◆ PROBLEM STATEMENT: Reproduce every record below, character by character.

** EXERCISE INPUT follows **

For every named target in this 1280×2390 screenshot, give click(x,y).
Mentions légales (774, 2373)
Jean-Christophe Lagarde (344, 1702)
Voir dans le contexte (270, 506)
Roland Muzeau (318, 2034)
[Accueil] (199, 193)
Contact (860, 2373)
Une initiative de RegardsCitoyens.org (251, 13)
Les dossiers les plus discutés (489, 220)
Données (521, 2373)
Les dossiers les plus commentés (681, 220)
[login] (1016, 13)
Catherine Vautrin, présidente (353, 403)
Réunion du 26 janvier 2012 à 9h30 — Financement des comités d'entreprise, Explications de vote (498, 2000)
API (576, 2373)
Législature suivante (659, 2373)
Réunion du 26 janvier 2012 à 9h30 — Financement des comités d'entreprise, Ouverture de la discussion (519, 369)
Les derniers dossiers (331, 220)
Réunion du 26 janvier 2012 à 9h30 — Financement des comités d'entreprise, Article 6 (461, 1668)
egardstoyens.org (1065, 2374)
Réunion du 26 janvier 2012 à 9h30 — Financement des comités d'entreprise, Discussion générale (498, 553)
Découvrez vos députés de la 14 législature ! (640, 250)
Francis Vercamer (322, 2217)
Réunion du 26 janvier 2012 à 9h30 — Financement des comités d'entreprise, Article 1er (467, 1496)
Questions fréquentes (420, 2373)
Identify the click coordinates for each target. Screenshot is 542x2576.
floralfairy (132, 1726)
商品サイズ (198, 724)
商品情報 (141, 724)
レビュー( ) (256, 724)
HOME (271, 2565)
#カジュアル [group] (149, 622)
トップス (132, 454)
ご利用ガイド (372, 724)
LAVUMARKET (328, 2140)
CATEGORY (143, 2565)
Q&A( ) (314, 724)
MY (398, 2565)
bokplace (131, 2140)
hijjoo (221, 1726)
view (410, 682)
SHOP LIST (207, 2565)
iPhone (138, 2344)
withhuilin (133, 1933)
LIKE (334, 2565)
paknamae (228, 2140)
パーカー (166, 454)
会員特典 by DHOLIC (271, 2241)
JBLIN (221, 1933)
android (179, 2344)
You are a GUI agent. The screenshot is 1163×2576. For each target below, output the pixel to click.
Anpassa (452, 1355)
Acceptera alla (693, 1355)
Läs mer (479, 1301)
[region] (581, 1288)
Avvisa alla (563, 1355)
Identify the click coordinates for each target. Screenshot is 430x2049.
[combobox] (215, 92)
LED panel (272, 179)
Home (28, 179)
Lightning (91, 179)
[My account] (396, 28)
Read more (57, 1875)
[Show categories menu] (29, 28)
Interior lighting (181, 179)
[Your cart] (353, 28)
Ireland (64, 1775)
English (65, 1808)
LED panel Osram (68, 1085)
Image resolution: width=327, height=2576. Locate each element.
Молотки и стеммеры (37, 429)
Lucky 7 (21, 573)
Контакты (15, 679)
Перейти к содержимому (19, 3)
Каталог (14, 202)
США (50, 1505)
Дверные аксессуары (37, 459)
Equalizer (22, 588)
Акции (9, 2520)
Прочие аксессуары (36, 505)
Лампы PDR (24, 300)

** End of EXERCISE INPUT **

◆ TASK OUTPUT:
For every named target in this 1280×2390 screenshot, give click(x,y).
Mentions légales (774, 2373)
Jean-Christophe Lagarde (344, 1702)
Voir dans le contexte (270, 506)
Roland Muzeau (318, 2034)
[Accueil] (199, 193)
Contact (860, 2373)
Une initiative de RegardsCitoyens.org (251, 13)
Les dossiers les plus discutés (489, 220)
Données (521, 2373)
Les dossiers les plus commentés (681, 220)
[login] (1016, 13)
Catherine Vautrin, présidente (353, 403)
Réunion du 26 janvier 2012 à 9h30 — Financement des comités d'entreprise, Explications de vote (498, 2000)
API (576, 2373)
Législature suivante (659, 2373)
Réunion du 26 janvier 2012 à 9h30 — Financement des comités d'entreprise, Ouverture de la discussion (519, 369)
Les derniers dossiers (331, 220)
Réunion du 26 janvier 2012 à 9h30 — Financement des comités d'entreprise, Article 6 (461, 1668)
egardstoyens.org (1065, 2374)
Réunion du 26 janvier 2012 à 9h30 — Financement des comités d'entreprise, Discussion générale (498, 553)
Découvrez vos députés de la 14 législature ! (640, 250)
Francis Vercamer (322, 2217)
Réunion du 26 janvier 2012 à 9h30 — Financement des comités d'entreprise, Article 1er (467, 1496)
Questions fréquentes (420, 2373)
Identify the click coordinates for each target. Screenshot is 542x2576.
floralfairy (132, 1726)
商品サイズ (198, 724)
商品情報 (141, 724)
レビュー( ) (256, 724)
HOME (271, 2565)
#カジュアル [group] (149, 622)
トップス (132, 454)
ご利用ガイド (372, 724)
LAVUMARKET (328, 2140)
CATEGORY (143, 2565)
Q&A( ) (314, 724)
MY (398, 2565)
bokplace (131, 2140)
hijjoo (221, 1726)
view (410, 682)
SHOP LIST (207, 2565)
iPhone (138, 2344)
withhuilin (133, 1933)
LIKE (334, 2565)
paknamae (228, 2140)
パーカー (166, 454)
会員特典 by DHOLIC (271, 2241)
JBLIN (221, 1933)
android (179, 2344)
You are a GUI agent. The screenshot is 1163×2576. For each target below, output the pixel to click.
Anpassa (452, 1355)
Acceptera alla (693, 1355)
Läs mer (479, 1301)
[region] (581, 1288)
Avvisa alla (563, 1355)
Identify the click coordinates for each target. Screenshot is 430x2049.
[combobox] (215, 92)
LED panel (272, 179)
Home (28, 179)
Lightning (91, 179)
[My account] (396, 28)
Read more (57, 1875)
[Show categories menu] (29, 28)
Interior lighting (181, 179)
[Your cart] (353, 28)
Ireland (64, 1775)
English (65, 1808)
LED panel Osram (68, 1085)
Image resolution: width=327, height=2576. Locate each element.
Молотки и стеммеры (37, 429)
Lucky 7 (21, 573)
Контакты (15, 679)
Перейти к содержимому (19, 3)
Каталог (14, 202)
США (50, 1505)
Дверные аксессуары (37, 459)
Equalizer (22, 588)
Акции (9, 2520)
Прочие аксессуары (36, 505)
Лампы PDR (24, 300)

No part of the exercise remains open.